CHROMA_DIR = "./chroma_db"
def ingest():
loader = DirectoryLoader(DOCS_DIR, glob="**/*.pdf", loader_cls=PyPDFLoader, show_progress=True)
docs = loader.load()
splitter = RecursiveCharacterTextSplitter(chunk_size=1000, chunk_overlap=200)
chunks = splitter.split_documents(docs)
embeddings = OllamaEmbeddings(model="llama3.2:3b", base_url="http://localhost:11434")
vectorstore = Chroma.from_documents(chunks, embeddings, persist_directory=CHROMA_DIR)
vectorstore.persist()
return len(chunks)
def query(q):
embeddings = OllamaEmbeddings(model="llama3.2:3b", base_url="http://localhost:11434")
vectorstore = Chroma(persist_directory=CHROMA_DIR, embedding_function=embeddings)
llm = Ollama(model="llama3.2:3b", base_url="http://localhost:11434", temperature=0.1)
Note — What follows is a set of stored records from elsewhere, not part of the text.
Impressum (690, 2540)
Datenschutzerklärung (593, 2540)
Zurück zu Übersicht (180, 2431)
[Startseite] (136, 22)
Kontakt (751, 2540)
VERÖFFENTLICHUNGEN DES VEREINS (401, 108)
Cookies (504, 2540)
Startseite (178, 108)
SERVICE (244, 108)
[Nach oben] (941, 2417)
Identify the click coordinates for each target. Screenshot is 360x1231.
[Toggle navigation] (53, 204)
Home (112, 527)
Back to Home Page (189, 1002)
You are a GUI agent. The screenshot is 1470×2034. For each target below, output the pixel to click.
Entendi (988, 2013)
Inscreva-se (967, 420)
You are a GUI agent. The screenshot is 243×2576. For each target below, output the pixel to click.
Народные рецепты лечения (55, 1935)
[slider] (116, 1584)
prompt = PromptTemplate(template="Context:\n{context}\n\nQuestion: {question}\n\nAnswer:", input_variables=["context", "question"])
qa = RetrievalQA.from_chain_type(llm=llm, chain_type="stuff", retriever=vectorstore.as_retriever(search_kwargs={"k": 4}), chain_type_kwargs={"prompt": prompt}, return_source_documents=True)
return qa({"query": q})
if __name__ == "__main__":
import sys
if len(sys.argv) > 1 and sys.argv[1] == "ingest":
n = ingest()
print(f"Ingested {n} chunks into {CHROMA_DIR}")
elif len(sys.argv) > 2 and sys.argv[1] == "query":
result = query(sys.argv[2])
print(result["result"])
for src in result["source_documents"]:
print(f" Source: {src.metadata.get('source', 'unknown')}")
else:
print("Usage: python full_rag.py ingest | query 'your question'")
Conclusion
You now have a fully private RAG system running on your own hardware. No data ever leaves your machine. The pipeline handles PDF ingestion, chunking, embedding, vector search, and LLM-powered answers — all in about 100 lines of Python.
The same architecture scales from a laptop with Llama 3.2 3B to a production cluster with dedicated embedding servers. The only difference is the model size and vector store backend.
Next steps: Add support for more file types (DOCX, HTML, CSV) via LangChain’s document loaders, or wrap the query interface in a FastAPI server for a web UI.